## Task requirements
Make an exact copy of the lines from the one containing "The width and" through the end of the records below, and leave out every picture.

## Task input
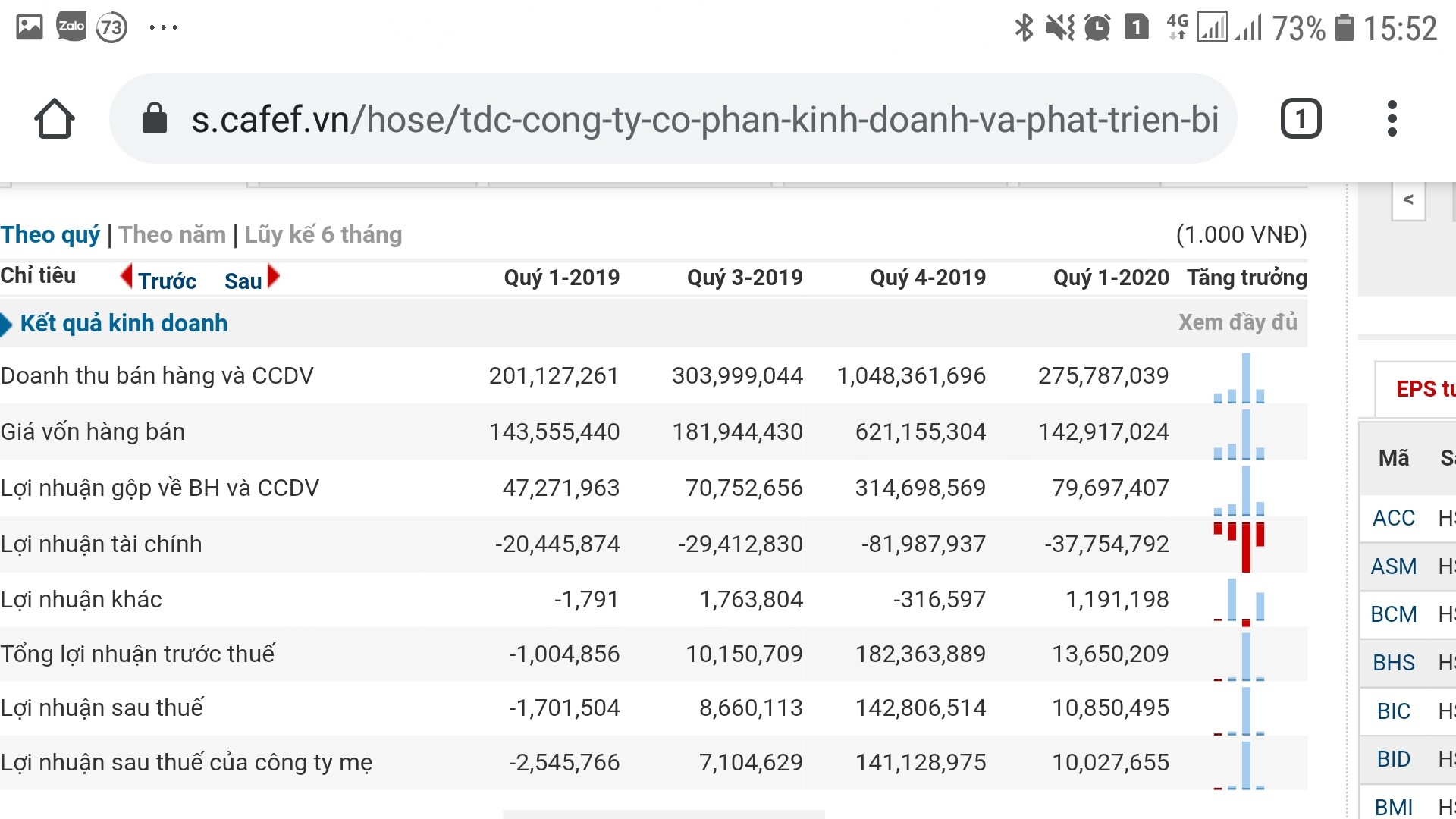Image resolution: width=1456 pixels, height=819 pixels.
Task: Tap the site padlock security icon
Action: click(x=155, y=119)
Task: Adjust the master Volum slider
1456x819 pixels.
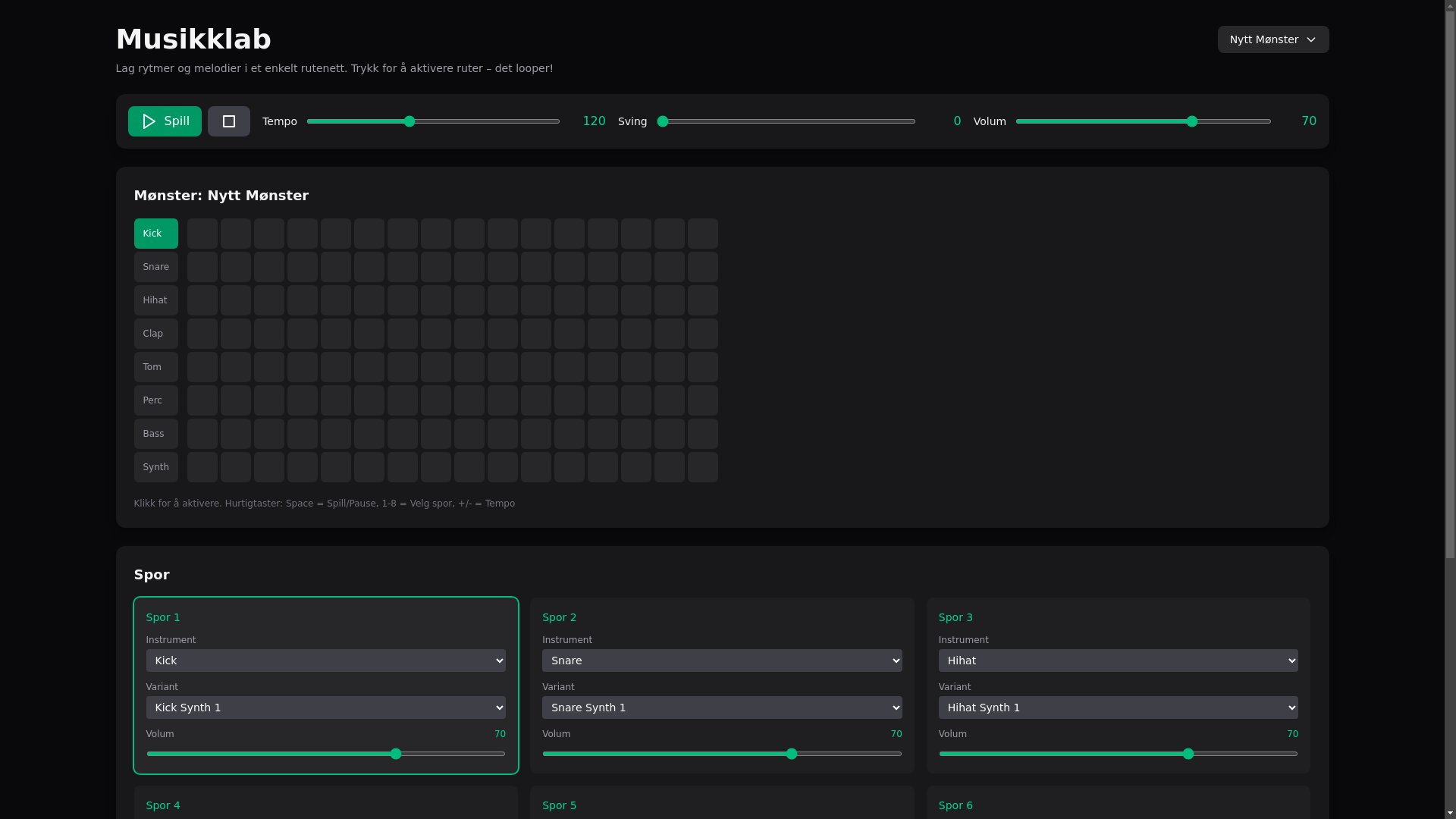Action: (x=1191, y=121)
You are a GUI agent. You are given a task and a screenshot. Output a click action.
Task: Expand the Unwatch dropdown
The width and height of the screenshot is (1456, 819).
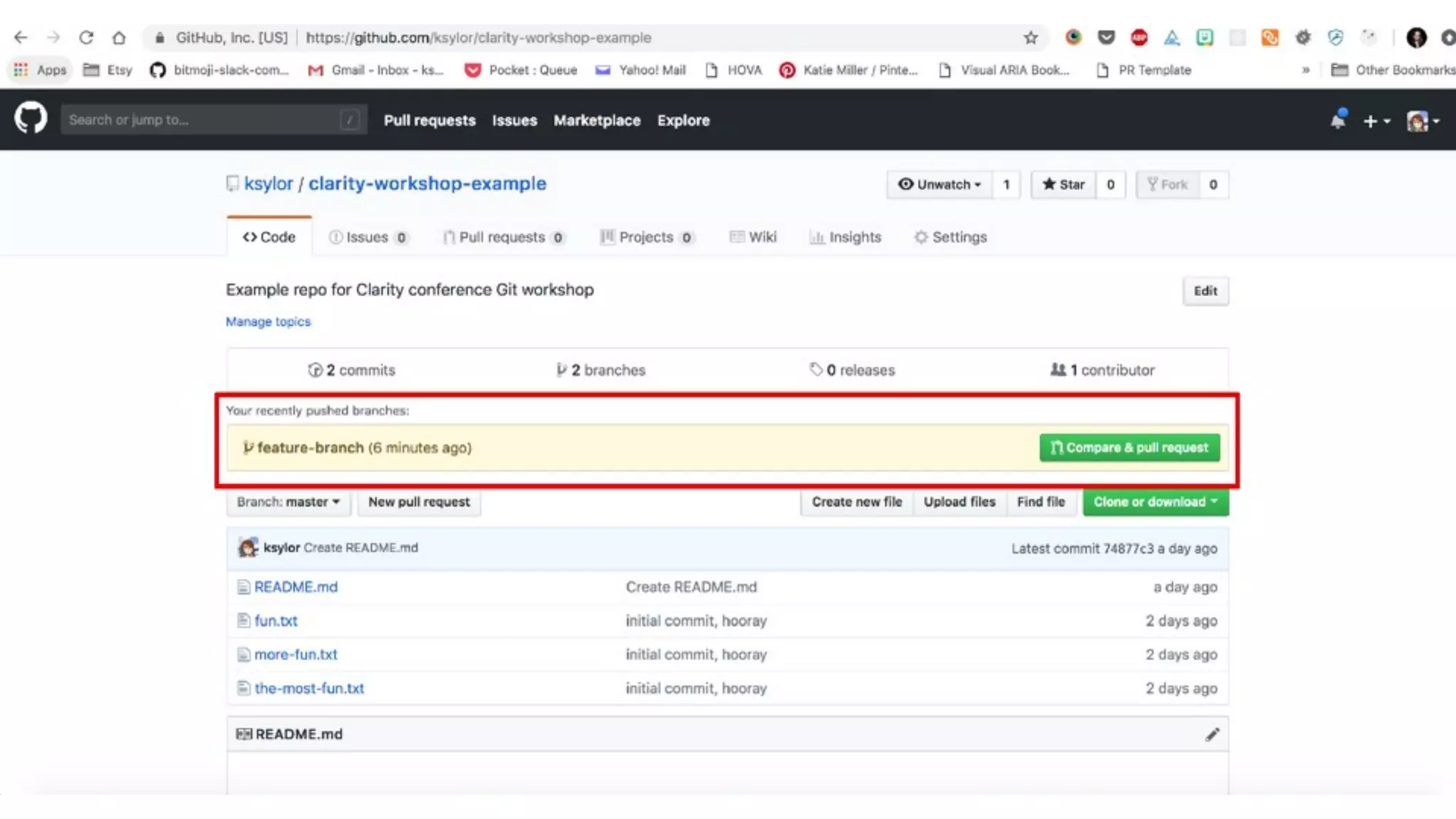coord(939,185)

## Final answer
The width and height of the screenshot is (1456, 819).
coord(939,185)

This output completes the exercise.